[Data on locating visible targets]
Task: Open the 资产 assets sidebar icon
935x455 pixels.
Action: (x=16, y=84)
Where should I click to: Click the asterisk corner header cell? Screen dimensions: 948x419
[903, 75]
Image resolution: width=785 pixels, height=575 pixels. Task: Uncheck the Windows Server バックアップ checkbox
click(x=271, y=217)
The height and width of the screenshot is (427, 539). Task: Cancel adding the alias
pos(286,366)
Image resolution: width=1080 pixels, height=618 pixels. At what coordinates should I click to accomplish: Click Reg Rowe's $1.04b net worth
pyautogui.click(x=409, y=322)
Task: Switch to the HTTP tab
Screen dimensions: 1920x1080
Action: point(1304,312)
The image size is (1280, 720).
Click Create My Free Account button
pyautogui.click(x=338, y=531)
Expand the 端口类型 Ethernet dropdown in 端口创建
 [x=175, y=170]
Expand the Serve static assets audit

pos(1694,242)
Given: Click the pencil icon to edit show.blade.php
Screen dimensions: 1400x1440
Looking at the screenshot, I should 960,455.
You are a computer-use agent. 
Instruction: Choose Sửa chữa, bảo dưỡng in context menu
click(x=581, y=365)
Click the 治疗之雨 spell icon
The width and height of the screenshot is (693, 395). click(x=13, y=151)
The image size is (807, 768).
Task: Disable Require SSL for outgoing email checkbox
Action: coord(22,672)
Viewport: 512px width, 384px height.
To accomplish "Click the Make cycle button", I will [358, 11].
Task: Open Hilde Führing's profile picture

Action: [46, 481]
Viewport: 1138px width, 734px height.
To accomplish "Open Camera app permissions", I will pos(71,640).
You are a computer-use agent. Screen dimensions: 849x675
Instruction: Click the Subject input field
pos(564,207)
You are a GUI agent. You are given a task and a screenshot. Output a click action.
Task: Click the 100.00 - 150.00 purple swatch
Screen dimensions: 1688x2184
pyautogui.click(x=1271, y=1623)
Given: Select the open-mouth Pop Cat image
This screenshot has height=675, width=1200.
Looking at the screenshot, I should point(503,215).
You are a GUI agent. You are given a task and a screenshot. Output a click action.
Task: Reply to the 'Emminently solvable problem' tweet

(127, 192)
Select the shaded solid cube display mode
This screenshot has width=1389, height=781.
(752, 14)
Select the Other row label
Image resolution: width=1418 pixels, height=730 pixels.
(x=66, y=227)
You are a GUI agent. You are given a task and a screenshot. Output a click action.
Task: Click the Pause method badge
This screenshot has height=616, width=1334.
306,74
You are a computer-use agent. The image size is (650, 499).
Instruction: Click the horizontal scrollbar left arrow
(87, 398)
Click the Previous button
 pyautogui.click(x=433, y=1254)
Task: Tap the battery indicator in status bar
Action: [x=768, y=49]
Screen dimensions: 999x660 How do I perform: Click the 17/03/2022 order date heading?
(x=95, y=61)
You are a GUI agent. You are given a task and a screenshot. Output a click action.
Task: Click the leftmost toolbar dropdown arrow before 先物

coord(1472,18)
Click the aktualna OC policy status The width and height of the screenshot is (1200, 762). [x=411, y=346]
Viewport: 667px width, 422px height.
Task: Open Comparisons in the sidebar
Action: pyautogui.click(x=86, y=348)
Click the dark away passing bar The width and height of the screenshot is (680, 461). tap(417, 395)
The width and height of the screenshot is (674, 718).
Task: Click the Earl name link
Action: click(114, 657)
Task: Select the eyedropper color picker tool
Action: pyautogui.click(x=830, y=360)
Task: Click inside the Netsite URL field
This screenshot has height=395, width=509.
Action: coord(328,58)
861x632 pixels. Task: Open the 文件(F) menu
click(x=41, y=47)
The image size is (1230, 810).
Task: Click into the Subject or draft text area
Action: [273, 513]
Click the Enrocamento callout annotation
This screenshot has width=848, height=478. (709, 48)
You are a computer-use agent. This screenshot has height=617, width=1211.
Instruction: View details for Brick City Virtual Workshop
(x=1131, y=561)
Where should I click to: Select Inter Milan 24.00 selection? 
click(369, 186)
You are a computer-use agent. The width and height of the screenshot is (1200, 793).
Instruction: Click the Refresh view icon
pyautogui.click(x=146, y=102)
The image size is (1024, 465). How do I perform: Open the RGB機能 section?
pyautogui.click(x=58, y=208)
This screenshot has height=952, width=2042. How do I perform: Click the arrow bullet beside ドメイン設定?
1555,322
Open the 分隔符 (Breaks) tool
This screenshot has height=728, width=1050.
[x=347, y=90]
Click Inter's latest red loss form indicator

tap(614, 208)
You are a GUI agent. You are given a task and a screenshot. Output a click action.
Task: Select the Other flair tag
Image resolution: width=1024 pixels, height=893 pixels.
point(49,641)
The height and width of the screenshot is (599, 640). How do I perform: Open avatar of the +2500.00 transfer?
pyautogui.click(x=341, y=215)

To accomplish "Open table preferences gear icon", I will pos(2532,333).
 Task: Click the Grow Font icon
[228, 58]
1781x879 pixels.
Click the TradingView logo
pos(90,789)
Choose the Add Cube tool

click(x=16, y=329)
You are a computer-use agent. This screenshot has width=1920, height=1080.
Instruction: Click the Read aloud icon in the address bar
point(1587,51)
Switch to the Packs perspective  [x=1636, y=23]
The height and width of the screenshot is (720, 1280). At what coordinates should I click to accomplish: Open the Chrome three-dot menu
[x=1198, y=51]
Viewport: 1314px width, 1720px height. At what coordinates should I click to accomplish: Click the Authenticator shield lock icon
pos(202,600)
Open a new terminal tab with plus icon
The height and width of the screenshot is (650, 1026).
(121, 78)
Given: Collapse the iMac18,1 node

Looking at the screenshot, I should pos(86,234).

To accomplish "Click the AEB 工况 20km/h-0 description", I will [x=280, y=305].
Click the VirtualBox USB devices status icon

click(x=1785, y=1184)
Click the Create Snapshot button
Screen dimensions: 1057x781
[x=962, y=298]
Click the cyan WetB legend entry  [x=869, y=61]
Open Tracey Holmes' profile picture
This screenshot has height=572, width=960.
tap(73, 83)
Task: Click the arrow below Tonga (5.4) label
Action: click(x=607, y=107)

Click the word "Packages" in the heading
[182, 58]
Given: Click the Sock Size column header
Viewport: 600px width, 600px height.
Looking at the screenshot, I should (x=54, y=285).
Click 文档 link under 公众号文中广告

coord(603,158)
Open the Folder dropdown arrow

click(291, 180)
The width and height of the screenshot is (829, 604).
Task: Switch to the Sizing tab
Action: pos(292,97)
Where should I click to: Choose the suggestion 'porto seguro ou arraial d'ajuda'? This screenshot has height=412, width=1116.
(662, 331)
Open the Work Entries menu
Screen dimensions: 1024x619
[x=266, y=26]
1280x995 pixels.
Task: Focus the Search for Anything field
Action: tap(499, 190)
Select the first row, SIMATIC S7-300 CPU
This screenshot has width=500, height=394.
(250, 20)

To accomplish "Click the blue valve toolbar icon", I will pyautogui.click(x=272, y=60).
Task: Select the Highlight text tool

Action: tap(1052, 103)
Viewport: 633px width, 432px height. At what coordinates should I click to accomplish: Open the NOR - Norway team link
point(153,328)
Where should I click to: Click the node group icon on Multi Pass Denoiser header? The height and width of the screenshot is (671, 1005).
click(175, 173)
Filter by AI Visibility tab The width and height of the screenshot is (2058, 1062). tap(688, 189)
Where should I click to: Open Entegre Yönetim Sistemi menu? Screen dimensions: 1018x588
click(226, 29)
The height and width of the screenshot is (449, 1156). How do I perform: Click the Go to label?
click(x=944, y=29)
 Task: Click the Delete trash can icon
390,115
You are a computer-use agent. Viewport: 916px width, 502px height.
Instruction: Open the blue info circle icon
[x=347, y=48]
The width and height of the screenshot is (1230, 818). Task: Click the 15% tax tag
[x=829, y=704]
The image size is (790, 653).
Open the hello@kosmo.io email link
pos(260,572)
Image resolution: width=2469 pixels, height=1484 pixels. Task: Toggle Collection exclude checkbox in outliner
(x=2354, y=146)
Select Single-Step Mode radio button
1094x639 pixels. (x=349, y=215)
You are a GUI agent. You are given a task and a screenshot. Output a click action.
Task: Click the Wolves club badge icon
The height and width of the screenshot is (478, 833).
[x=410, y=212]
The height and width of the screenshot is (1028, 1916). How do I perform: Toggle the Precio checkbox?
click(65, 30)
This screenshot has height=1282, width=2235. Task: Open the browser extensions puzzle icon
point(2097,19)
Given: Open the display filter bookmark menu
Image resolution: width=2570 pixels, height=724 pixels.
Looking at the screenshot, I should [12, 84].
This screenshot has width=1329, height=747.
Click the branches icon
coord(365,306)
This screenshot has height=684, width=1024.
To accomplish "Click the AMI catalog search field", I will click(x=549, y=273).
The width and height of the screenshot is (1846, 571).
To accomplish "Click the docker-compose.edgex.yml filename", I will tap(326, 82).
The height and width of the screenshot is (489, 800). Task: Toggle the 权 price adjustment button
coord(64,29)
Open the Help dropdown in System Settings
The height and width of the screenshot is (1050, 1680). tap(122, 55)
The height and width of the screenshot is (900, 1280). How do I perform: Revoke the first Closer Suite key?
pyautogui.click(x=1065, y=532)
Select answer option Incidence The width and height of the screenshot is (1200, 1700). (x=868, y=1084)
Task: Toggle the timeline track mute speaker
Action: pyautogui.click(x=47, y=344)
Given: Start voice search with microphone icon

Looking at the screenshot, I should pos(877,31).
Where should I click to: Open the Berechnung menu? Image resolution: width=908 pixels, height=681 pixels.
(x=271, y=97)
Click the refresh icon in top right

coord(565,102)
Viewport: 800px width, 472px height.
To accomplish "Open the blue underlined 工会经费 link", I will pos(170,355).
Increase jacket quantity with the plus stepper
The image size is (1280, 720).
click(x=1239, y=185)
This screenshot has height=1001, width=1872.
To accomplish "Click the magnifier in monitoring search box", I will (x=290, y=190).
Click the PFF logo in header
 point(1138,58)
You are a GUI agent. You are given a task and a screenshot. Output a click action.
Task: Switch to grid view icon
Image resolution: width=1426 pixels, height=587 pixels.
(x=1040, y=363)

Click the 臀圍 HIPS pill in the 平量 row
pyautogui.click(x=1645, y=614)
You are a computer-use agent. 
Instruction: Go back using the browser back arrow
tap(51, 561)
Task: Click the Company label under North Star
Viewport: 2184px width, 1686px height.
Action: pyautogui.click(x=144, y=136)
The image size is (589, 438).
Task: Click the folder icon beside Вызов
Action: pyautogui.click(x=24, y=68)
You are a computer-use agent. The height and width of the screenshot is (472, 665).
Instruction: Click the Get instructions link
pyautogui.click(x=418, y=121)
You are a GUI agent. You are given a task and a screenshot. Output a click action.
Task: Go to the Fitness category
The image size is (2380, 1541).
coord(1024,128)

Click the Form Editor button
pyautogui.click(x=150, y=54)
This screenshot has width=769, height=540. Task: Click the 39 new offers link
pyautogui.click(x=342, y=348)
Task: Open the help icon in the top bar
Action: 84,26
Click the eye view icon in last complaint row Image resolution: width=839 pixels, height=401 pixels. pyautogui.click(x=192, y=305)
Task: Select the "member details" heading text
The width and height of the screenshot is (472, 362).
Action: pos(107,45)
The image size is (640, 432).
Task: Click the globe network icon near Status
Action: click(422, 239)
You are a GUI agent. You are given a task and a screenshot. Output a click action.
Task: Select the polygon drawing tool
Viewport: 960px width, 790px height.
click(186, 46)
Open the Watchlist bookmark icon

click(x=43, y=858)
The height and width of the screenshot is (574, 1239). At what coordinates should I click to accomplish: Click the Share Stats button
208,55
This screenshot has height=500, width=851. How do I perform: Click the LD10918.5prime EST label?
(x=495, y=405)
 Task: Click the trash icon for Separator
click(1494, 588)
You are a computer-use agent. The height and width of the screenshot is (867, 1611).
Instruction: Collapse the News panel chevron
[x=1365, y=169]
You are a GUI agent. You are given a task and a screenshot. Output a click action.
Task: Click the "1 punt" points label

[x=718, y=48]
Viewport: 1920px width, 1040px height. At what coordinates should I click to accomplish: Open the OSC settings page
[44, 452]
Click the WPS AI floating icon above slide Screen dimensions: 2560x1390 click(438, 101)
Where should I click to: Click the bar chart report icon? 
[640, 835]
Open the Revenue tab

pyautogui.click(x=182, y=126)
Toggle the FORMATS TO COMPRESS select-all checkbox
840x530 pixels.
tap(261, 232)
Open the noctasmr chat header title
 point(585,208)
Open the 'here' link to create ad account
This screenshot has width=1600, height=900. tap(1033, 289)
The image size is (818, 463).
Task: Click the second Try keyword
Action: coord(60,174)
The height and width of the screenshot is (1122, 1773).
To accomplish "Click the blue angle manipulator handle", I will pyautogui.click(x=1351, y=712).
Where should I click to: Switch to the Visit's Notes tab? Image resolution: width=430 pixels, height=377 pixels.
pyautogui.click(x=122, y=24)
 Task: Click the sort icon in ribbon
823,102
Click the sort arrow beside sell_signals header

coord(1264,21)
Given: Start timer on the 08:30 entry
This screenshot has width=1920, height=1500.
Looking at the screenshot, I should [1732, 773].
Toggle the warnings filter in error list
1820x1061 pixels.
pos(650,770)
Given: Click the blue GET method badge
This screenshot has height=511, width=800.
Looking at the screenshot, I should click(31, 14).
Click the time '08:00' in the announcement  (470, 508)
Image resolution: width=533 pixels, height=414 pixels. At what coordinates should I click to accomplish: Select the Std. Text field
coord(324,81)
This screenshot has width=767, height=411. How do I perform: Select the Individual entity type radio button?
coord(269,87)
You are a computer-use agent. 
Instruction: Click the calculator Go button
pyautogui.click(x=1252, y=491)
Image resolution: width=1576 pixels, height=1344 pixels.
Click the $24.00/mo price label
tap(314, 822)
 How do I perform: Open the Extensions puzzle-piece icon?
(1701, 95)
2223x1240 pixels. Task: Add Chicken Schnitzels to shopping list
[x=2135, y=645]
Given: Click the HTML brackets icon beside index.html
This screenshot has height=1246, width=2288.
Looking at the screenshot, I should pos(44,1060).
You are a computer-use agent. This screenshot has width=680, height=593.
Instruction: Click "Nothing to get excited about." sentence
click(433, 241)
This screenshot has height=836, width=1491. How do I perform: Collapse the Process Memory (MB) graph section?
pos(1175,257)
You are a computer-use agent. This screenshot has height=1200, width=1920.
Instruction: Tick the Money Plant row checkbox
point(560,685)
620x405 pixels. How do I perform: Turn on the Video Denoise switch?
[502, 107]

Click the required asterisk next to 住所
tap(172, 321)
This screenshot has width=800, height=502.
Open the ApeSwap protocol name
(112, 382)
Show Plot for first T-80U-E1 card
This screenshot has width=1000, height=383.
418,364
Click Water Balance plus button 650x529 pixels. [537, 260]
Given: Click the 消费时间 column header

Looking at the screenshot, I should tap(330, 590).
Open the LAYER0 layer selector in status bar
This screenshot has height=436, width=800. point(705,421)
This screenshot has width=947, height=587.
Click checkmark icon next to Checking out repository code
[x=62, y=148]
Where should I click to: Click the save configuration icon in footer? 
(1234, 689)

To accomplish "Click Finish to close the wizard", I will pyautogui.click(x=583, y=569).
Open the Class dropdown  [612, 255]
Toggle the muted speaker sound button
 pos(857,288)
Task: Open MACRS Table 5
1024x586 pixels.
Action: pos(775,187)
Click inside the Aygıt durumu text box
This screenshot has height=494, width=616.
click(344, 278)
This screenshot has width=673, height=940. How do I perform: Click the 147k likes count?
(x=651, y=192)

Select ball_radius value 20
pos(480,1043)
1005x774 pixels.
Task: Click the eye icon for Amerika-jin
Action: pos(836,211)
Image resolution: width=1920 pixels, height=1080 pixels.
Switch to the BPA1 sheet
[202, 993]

**WHAT YOU SHOULD DO:** Retype, without any change, the lines from the one containing "has width=680, height=593." through the one containing "Open the Class", both included.

**SOLUTION:**
You are a computer-use agent. This screenshot has width=680, height=593.
Instruction: Click "Nothing to get excited about." sentence
click(433, 241)
This screenshot has height=836, width=1491. How do I perform: Collapse the Process Memory (MB) graph section?
pos(1175,257)
You are a computer-use agent. This screenshot has height=1200, width=1920.
Instruction: Tick the Money Plant row checkbox
point(560,685)
620x405 pixels. How do I perform: Turn on the Video Denoise switch?
[502, 107]

Click the required asterisk next to 住所
tap(172, 321)
This screenshot has width=800, height=502.
Open the ApeSwap protocol name
(112, 382)
Show Plot for first T-80U-E1 card
This screenshot has width=1000, height=383.
418,364
Click Water Balance plus button 650x529 pixels. [537, 260]
Given: Click the 消费时间 column header

Looking at the screenshot, I should tap(330, 590).
Open the LAYER0 layer selector in status bar
This screenshot has height=436, width=800. point(705,421)
This screenshot has width=947, height=587.
Click checkmark icon next to Checking out repository code
[x=62, y=148]
Where should I click to: Click the save configuration icon in footer? 
(1234, 689)

To accomplish "Click Finish to close the wizard", I will pyautogui.click(x=583, y=569).
Open the Class dropdown  [612, 255]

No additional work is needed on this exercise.